* Begin *

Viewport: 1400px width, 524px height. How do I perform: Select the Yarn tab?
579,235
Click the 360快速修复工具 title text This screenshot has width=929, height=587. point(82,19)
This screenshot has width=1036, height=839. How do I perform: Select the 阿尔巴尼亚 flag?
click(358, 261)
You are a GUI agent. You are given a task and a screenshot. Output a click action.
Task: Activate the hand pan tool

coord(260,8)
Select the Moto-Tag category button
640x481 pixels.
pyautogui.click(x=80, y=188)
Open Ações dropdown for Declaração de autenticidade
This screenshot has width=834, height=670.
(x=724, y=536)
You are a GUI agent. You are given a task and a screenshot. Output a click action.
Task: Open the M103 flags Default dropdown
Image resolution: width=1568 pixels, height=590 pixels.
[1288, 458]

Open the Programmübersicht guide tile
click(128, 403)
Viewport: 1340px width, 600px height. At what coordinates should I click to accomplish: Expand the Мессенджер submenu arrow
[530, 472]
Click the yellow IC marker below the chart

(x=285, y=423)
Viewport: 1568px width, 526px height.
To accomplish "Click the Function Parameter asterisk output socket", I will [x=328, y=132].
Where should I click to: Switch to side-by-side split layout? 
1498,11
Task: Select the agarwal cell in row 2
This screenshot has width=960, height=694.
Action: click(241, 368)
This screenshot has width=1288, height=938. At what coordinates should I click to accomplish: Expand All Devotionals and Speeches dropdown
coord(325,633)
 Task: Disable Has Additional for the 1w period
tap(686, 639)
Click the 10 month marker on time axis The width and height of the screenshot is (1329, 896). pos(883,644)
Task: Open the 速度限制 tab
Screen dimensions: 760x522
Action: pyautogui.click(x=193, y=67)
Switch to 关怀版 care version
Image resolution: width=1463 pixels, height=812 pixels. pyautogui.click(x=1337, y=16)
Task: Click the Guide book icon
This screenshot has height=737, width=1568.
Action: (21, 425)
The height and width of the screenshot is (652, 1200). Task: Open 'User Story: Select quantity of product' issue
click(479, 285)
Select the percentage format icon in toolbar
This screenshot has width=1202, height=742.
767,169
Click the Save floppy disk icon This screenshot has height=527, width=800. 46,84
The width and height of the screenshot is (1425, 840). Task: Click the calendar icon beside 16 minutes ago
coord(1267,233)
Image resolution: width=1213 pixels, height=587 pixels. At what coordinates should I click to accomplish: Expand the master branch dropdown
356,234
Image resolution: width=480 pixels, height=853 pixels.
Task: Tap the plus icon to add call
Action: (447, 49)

* End *

Stated problem: Copy the data above line for line, with no changes.

The output:
Viewport: 1400px width, 524px height. How do I perform: Select the Yarn tab?
579,235
Click the 360快速修复工具 title text This screenshot has width=929, height=587. point(82,19)
This screenshot has width=1036, height=839. How do I perform: Select the 阿尔巴尼亚 flag?
click(358, 261)
You are a GUI agent. You are given a task and a screenshot. Output a click action.
Task: Activate the hand pan tool

coord(260,8)
Select the Moto-Tag category button
640x481 pixels.
pyautogui.click(x=80, y=188)
Open Ações dropdown for Declaração de autenticidade
This screenshot has width=834, height=670.
(x=724, y=536)
You are a GUI agent. You are given a task and a screenshot. Output a click action.
Task: Open the M103 flags Default dropdown
Image resolution: width=1568 pixels, height=590 pixels.
[1288, 458]

Open the Programmübersicht guide tile
click(128, 403)
Viewport: 1340px width, 600px height. At what coordinates should I click to accomplish: Expand the Мессенджер submenu arrow
[530, 472]
Click the yellow IC marker below the chart

(x=285, y=423)
Viewport: 1568px width, 526px height.
To accomplish "Click the Function Parameter asterisk output socket", I will [x=328, y=132].
Where should I click to: Switch to side-by-side split layout? 
1498,11
Task: Select the agarwal cell in row 2
This screenshot has width=960, height=694.
Action: click(241, 368)
This screenshot has width=1288, height=938. At what coordinates should I click to accomplish: Expand All Devotionals and Speeches dropdown
coord(325,633)
 Task: Disable Has Additional for the 1w period
tap(686, 639)
Click the 10 month marker on time axis The width and height of the screenshot is (1329, 896). pos(883,644)
Task: Open the 速度限制 tab
Screen dimensions: 760x522
Action: pyautogui.click(x=193, y=67)
Switch to 关怀版 care version
Image resolution: width=1463 pixels, height=812 pixels. pyautogui.click(x=1337, y=16)
Task: Click the Guide book icon
This screenshot has height=737, width=1568.
Action: (21, 425)
The height and width of the screenshot is (652, 1200). Task: Open 'User Story: Select quantity of product' issue
click(479, 285)
Select the percentage format icon in toolbar
This screenshot has width=1202, height=742.
767,169
Click the Save floppy disk icon This screenshot has height=527, width=800. 46,84
The width and height of the screenshot is (1425, 840). Task: Click the calendar icon beside 16 minutes ago
coord(1267,233)
Image resolution: width=1213 pixels, height=587 pixels. At what coordinates should I click to accomplish: Expand the master branch dropdown
356,234
Image resolution: width=480 pixels, height=853 pixels.
Task: Tap the plus icon to add call
Action: (447, 49)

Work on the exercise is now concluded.